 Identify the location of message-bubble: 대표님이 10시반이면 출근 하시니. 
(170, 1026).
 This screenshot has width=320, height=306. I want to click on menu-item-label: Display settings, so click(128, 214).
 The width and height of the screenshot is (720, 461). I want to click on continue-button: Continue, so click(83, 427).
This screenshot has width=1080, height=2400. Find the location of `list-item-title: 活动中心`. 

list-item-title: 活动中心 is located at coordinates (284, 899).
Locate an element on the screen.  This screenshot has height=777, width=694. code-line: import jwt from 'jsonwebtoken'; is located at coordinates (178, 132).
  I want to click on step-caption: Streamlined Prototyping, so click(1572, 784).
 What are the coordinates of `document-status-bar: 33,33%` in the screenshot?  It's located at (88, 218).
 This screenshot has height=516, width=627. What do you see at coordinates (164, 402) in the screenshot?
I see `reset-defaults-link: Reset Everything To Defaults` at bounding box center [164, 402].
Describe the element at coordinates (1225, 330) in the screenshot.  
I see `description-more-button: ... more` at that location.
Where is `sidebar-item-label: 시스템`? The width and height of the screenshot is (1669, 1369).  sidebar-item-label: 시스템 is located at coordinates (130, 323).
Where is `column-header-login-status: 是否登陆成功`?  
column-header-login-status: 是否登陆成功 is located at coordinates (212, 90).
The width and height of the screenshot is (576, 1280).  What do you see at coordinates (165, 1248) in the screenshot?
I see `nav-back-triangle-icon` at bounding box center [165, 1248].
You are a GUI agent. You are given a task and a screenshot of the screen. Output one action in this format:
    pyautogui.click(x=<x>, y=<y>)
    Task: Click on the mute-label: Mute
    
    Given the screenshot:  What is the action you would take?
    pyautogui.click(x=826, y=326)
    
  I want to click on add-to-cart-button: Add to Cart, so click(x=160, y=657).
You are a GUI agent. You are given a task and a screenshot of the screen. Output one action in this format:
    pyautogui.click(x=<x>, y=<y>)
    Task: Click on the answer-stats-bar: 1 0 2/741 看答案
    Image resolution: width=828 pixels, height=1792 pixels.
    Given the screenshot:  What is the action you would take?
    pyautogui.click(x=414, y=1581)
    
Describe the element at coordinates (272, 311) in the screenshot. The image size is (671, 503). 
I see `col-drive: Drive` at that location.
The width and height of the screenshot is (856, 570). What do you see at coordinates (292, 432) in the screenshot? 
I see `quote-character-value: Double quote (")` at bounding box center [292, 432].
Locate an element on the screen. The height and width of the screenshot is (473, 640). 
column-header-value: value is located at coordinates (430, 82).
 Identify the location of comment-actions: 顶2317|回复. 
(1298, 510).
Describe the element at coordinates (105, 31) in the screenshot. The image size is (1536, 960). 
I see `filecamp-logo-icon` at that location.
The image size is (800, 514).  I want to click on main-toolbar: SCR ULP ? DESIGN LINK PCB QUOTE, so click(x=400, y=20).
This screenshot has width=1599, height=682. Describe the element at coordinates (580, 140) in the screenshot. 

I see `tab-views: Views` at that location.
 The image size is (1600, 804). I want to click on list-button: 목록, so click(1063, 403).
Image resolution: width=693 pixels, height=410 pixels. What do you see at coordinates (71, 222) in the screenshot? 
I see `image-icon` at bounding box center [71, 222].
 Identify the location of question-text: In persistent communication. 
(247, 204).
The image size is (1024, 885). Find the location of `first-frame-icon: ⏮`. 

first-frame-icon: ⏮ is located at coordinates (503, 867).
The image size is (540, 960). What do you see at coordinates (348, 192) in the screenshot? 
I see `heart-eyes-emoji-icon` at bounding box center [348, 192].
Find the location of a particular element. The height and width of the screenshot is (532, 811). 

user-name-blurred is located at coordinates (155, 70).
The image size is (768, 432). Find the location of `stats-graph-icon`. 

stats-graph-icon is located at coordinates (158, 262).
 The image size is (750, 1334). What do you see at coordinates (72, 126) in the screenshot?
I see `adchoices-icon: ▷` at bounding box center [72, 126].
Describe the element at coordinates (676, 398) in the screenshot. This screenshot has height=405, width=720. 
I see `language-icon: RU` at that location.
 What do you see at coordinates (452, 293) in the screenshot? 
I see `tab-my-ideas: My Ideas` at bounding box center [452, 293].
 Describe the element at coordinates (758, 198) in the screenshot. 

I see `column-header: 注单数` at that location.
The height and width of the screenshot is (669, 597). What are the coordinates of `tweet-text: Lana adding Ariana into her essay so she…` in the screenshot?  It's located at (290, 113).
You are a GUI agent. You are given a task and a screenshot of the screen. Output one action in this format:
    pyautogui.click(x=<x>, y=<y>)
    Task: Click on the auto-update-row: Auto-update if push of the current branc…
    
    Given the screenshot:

__________

■ **ASSIGNED TASK**
Render the lines above, from the one containing "coordinates (178, 132)." through the one containing "coordinates (130, 323).", both included, as a JSON list of strings with one string per line. Skip any blank lines.

■ **FINISHED EXERCISE**
[
  "Locate an element on the screen.  This screenshot has height=777, width=694. code-line: import jwt from 'jsonwebtoken'; is located at coordinates (178, 132).",
  "  I want to click on step-caption: Streamlined Prototyping, so click(1572, 784).",
  " What are the coordinates of `document-status-bar: 33,33%` in the screenshot?  It's located at (88, 218).",
  " This screenshot has height=516, width=627. What do you see at coordinates (164, 402) in the screenshot?",
  "I see `reset-defaults-link: Reset Everything To Defaults` at bounding box center [164, 402].",
  "Describe the element at coordinates (1225, 330) in the screenshot.  ",
  "I see `description-more-button: ... more` at that location.",
  "Where is `sidebar-item-label: 시스템`? The width and height of the screenshot is (1669, 1369).  sidebar-item-label: 시스템 is located at coordinates (130, 323)."
]